**WORK TO BE COMPLETED:** Render the material from the line containing "2520x1234 pixels." down to the line containing "pos(297,17)", both included, as a Markdown table with the columns Row and Line, numbering each line and omitting blank ones.

**EXERCISE INPUTS:**
>> begin

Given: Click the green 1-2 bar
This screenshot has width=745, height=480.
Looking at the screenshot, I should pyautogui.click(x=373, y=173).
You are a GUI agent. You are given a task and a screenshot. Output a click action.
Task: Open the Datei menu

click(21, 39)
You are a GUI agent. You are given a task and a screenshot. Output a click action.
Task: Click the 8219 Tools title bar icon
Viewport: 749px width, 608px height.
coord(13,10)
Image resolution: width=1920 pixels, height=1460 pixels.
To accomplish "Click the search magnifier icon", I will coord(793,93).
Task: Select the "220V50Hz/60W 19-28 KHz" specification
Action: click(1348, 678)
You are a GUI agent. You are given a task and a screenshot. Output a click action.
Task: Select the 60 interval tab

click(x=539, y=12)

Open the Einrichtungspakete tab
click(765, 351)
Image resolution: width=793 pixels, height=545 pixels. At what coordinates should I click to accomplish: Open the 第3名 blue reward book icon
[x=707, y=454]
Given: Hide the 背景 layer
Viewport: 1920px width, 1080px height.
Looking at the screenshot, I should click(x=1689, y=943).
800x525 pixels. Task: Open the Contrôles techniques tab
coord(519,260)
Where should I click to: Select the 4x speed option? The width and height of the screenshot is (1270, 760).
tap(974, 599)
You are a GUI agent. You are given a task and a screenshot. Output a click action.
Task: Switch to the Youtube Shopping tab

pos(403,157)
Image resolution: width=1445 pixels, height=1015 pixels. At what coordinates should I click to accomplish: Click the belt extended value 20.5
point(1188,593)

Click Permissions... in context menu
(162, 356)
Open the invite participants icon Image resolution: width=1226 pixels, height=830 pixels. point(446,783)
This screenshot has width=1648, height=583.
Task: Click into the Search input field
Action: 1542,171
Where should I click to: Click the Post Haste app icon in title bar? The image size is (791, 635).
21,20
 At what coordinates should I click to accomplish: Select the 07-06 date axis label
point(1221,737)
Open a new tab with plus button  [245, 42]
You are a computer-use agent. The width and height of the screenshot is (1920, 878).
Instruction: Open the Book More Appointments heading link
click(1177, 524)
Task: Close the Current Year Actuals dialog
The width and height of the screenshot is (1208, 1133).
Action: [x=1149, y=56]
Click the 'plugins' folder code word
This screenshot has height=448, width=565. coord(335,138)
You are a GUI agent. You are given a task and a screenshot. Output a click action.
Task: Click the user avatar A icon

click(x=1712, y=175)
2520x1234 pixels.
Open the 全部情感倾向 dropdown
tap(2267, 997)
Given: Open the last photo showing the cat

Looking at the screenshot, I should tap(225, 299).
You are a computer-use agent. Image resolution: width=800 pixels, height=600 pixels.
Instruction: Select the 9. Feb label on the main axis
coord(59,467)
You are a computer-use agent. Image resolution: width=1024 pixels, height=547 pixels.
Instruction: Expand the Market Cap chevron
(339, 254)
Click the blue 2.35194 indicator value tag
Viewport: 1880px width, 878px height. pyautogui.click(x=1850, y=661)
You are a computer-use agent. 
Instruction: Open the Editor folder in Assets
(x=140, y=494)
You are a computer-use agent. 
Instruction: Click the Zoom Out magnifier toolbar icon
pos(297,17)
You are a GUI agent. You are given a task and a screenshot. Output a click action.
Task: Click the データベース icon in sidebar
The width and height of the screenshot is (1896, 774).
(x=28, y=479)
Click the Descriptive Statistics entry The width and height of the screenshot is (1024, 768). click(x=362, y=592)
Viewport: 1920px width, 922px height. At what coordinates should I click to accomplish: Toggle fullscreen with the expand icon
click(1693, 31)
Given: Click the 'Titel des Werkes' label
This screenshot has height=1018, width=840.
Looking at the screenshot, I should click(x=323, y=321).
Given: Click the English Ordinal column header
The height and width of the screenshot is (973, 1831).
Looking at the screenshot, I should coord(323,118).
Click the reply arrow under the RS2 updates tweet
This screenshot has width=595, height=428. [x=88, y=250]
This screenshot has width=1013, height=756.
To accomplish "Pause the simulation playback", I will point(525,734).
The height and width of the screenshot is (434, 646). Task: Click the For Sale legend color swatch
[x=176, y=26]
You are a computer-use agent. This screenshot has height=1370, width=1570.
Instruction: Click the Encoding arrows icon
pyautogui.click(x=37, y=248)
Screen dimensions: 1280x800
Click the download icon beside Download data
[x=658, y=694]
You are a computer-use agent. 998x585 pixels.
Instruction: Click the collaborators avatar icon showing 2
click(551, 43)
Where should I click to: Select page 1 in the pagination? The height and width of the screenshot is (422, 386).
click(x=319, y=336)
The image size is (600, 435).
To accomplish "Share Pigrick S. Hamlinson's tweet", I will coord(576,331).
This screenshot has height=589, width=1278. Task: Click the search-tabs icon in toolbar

>> end

**ANSWER FOR THIS EXERCISE:**
| Row | Line |
|---|---|
| 1 | 2520x1234 pixels. |
| 2 | Open the 全部情感倾向 dropdown |
| 3 | tap(2267, 997) |
| 4 | Given: Open the last photo showing the cat |
| 5 | Looking at the screenshot, I should tap(225, 299). |
| 6 | You are a computer-use agent. Image resolution: width=800 pixels, height=600 pixels. |
| 7 | Instruction: Select the 9. Feb label on the main axis |
| 8 | coord(59,467) |
| 9 | You are a computer-use agent. Image resolution: width=1024 pixels, height=547 pixels. |
| 10 | Instruction: Expand the Market Cap chevron |
| 11 | (339, 254) |
| 12 | Click the blue 2.35194 indicator value tag |
| 13 | Viewport: 1880px width, 878px height. pyautogui.click(x=1850, y=661) |
| 14 | You are a computer-use agent.  |
| 15 | Instruction: Open the Editor folder in Assets |
| 16 | (x=140, y=494) |
| 17 | You are a computer-use agent.  |
| 18 | Instruction: Click the Zoom Out magnifier toolbar icon |
| 19 | pos(297,17) |